Let a cable of length $L$ and uniform mass density $\rho=1$. The cable is hanging between two columns of height $h>>1$ separated by a distance $d\in(0,L)$. Let a point mass $m>0$ be attached to the cable at an arc distance $\ell\in(0,L)$ from the left edge. You may assume $g=1$ for the free acceleration. Find the extremals of the functional which minimizes the potential energy under the corresponding constraint. Show that there is only one extremal in the case of $\ell=\frac{L}{2}$ when the cable is assumed to be symmetric w.r.t. its center.
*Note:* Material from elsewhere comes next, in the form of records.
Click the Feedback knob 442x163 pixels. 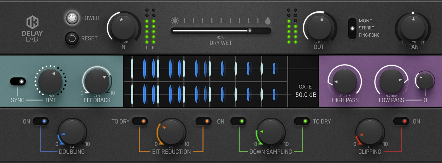point(97,81)
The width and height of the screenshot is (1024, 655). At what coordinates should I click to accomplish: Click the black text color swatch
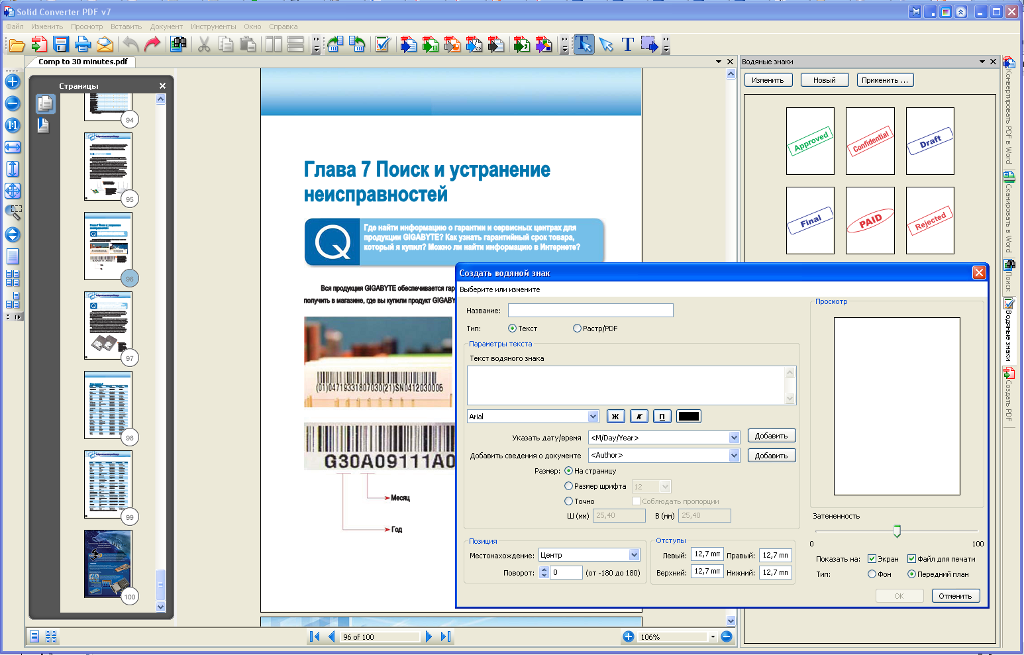click(689, 417)
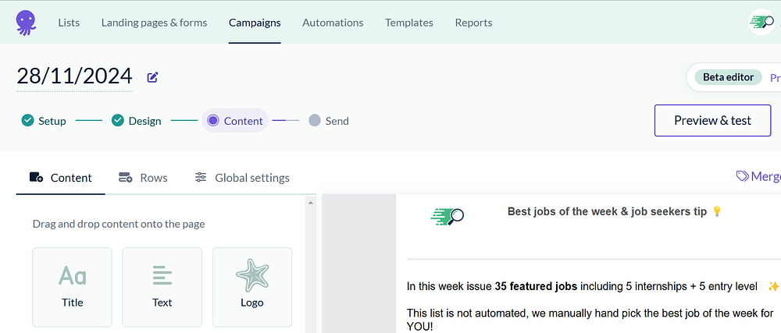Click the pencil edit icon beside campaign name

[153, 77]
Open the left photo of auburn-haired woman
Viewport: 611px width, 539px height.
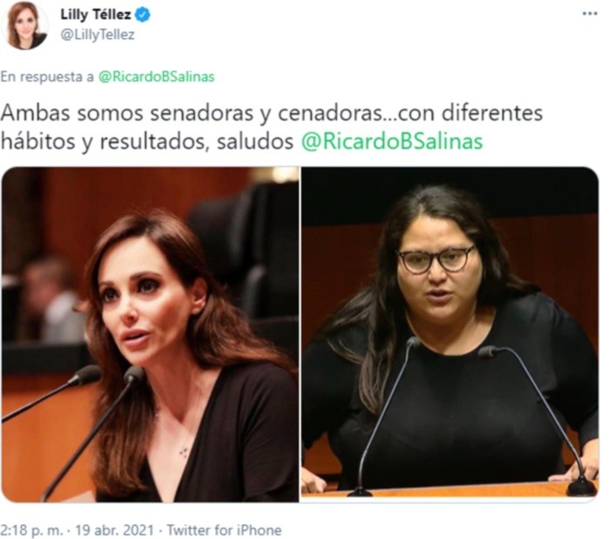150,335
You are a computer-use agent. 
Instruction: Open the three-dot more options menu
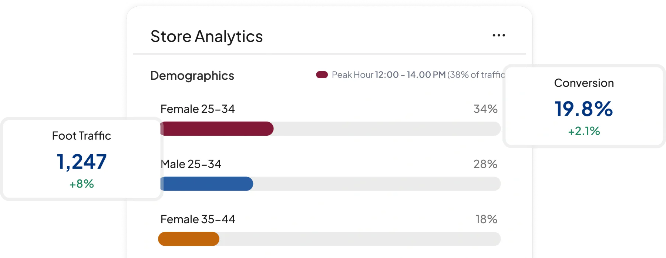pyautogui.click(x=499, y=36)
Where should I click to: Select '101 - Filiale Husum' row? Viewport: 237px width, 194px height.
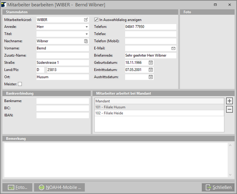(x=158, y=107)
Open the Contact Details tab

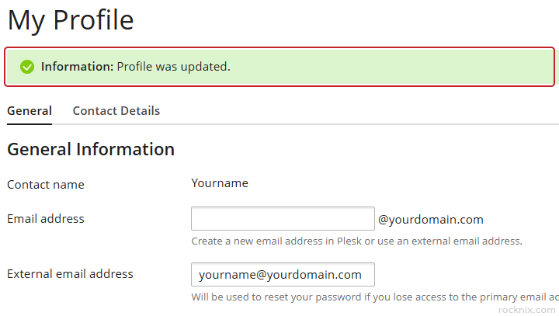116,111
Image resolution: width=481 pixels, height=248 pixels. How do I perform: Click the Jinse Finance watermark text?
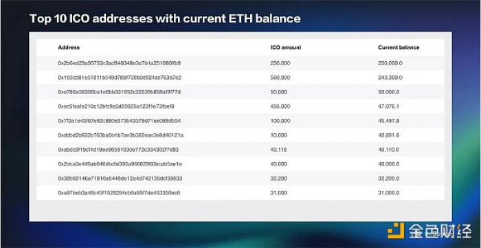pos(440,231)
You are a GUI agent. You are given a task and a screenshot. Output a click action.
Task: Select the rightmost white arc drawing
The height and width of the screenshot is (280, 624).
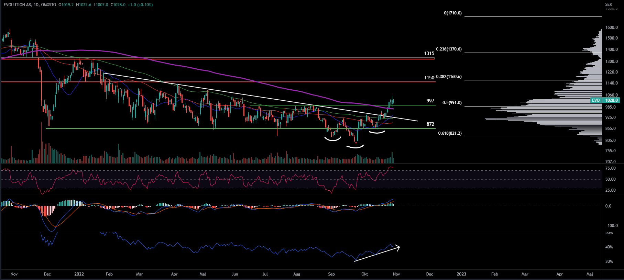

For this problem, I found it convenient to work with an arclength formulation, i.e. I use an arclength parameterization for the cable $(x(s),y(s))$ s.t. $\dot{x}^2+\dot{y}^2=1\ \forall s\in[0,L]$. Thus I obtained the functional $$J[y]=\int_0 ^Ly(s)ds+my(\ell)$$ subject to the constraint $$\int_0 ^L\sqrt{1-\dot{y}^2}ds=d,\ y(0)=y(L)=h.$$ Where the integral constraint was obtained by requiring $x(L)-x(0)=d$. But it is still unclear to me what is the correct adjustment of the Euler-Lagrange necessary condition or the du Bois-Reymond necessary condition to such a functional, even after trying to adjust the Euler-Lagrange derivation to this case.
Any help would be appreciated.